Hadassi acquired his reputation through his treatise Eshkol ha-Kofer or Sefer ha-Peles, on which he began work on 10 November 1148.

It is a treatise on the Ten Commandments, in which the author endeavored to explain them philosophically, and in which he applied all his analytical talent and scholarship. He starts from the premise that all laws contained in the Pentateuch, and those added by the Rabbis, as well as the minor ethical laws by which the Jews regulate their daily life, are implied in the Ten Commandments. Hadassi enumerates, under the head of each of the Ten Commandments, a complete series of coordinate laws; and the whole work is mapped out according to this plan.

The work embodies not only much of the science of his time, but even legends and folk-lore, so that it has appropriately been termed "a sea of learning."

It is written in rhymed prose, the general rhyme throughout the work being ך; and the initial letters of the successive verses form alternately the acrostics of אבגד and תשרק, repeated 379 times.
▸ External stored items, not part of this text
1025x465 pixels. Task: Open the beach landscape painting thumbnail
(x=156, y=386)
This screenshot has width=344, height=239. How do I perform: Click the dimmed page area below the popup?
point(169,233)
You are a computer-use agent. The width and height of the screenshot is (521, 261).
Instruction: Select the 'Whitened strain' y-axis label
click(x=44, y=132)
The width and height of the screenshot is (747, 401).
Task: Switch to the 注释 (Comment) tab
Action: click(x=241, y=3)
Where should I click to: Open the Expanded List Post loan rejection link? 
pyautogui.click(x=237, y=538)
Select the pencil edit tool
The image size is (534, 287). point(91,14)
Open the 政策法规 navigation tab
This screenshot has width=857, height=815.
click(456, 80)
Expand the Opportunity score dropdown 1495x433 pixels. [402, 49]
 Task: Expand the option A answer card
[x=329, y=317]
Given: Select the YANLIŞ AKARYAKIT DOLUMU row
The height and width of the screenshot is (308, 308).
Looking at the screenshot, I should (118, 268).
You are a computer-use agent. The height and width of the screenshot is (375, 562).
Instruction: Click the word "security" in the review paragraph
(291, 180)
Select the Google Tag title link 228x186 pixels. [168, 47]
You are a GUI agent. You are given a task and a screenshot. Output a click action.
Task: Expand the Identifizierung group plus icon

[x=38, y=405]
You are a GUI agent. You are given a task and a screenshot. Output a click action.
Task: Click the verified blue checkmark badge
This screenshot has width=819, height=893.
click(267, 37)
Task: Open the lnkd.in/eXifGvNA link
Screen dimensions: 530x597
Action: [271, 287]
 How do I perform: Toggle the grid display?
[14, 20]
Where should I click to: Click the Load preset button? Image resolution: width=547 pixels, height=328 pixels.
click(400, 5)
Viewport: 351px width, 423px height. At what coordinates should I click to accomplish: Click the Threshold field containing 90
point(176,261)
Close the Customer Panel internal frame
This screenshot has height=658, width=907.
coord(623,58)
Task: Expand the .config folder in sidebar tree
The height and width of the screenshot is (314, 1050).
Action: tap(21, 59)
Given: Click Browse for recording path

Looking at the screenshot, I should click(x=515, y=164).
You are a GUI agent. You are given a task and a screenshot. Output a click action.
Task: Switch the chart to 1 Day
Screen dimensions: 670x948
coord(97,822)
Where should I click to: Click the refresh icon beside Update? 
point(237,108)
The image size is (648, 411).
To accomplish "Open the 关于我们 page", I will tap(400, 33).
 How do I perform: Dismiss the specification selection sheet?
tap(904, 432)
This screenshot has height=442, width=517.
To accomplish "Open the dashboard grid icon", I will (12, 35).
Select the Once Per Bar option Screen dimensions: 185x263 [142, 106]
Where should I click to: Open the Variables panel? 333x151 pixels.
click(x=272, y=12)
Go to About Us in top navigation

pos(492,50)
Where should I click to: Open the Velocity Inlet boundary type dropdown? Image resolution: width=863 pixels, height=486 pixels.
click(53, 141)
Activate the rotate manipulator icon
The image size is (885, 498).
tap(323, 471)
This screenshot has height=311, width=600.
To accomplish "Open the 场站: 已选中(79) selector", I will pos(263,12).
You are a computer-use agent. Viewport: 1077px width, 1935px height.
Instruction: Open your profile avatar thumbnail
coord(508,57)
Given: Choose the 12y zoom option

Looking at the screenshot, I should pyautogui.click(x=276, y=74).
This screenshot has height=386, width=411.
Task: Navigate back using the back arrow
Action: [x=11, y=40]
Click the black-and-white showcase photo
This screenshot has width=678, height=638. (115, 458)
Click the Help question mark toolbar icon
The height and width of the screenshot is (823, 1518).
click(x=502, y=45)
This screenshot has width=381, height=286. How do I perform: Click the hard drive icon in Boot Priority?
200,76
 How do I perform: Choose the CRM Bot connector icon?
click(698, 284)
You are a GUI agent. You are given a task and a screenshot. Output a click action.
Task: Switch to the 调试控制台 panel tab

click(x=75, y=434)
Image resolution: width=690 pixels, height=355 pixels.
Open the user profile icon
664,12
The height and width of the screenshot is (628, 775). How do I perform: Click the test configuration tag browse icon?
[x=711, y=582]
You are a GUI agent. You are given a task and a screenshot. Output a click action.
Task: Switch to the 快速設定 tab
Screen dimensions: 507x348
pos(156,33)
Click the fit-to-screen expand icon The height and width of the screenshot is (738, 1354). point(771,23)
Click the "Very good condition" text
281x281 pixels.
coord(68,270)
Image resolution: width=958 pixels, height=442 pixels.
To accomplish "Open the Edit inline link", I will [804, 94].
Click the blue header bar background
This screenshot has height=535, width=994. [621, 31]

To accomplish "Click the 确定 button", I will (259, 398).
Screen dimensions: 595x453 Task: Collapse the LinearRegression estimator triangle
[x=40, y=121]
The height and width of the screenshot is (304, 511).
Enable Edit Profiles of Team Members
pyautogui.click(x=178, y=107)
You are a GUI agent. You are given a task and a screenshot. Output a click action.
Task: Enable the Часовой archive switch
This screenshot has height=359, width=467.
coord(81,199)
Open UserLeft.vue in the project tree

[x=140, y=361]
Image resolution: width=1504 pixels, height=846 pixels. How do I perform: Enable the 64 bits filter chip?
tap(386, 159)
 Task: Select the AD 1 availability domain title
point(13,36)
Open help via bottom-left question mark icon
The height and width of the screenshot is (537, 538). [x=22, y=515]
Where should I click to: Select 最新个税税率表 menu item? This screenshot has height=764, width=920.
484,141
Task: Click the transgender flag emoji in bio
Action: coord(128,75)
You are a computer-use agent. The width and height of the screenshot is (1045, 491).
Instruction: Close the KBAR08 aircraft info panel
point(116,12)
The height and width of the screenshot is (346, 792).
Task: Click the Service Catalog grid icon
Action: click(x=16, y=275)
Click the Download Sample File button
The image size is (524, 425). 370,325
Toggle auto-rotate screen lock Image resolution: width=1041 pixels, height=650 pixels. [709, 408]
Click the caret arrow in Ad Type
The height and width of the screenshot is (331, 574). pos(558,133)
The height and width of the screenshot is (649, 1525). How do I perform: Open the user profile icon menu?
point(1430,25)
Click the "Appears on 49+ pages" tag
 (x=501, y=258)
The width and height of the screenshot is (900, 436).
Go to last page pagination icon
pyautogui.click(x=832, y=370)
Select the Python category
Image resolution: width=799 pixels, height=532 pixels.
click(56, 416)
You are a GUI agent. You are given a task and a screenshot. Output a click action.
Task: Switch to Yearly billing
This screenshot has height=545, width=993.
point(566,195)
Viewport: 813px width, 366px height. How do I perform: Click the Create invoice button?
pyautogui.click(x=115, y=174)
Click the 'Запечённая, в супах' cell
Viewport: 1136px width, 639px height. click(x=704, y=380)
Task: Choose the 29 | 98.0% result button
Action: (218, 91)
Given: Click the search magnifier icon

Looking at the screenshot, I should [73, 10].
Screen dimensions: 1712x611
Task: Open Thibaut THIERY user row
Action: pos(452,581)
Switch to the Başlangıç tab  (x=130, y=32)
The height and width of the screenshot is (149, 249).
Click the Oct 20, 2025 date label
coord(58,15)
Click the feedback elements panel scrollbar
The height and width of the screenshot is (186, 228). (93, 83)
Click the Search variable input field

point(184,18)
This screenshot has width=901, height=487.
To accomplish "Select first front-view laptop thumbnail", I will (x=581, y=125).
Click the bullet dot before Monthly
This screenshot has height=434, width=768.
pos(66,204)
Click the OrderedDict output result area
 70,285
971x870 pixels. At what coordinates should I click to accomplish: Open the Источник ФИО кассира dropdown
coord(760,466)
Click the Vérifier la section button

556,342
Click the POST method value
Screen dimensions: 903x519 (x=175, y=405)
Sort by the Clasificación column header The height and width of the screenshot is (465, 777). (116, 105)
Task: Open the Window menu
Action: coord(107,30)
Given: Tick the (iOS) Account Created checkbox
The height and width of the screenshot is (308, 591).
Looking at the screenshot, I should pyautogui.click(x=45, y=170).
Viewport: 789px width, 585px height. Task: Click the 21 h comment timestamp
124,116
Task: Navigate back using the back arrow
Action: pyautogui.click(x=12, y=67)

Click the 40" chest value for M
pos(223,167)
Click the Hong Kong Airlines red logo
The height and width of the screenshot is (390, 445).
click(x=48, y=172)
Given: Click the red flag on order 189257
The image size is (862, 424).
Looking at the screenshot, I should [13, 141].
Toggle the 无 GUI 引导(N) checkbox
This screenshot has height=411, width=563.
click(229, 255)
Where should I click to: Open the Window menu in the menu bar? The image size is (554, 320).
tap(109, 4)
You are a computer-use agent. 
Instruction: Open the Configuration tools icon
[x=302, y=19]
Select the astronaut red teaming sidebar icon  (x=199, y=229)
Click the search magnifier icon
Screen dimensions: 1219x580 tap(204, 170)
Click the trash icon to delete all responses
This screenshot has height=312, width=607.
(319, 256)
The alphabetic chapters 105-124 are, however, in the regular form of poems.

The first commandment (alphabets 1-95) affirms the existence of God and covers the duties of the created toward the Creator, dealing, for instance, with prayer, repentance, future punishment and reward, and resurrection. Beginning with alphabet 35, Hadassi considers the nature of God, of creation, of angels, of the celestial bodies, etc. In fact, this part of the work is a compendium of religious philosophy, astronomy, physics, natural history, geography, and folk-lore.

The second commandment (alphabets 96-129) affirms the unity of God. Here Hadassi refutes the views of other sects; for example, the Christians, Rabbinites, Samaritans, and Sadducees, who maintain the eternity of the world. He is indignant at those who identify the Karaites with the Sadducees, and shows great animosity toward the Rabbinites. Alphabets 99-100 contain a violent attack upon Christianity.

The third commandment (alphabets 130-143) and the fourth commandment (alphabets 144-248) cover laws concerning the Sabbath, and the holidays and the laws connected with them, as those relating to sacrifices, which include all laws concerning the kohanim, slaughtering, tzitzit, etc.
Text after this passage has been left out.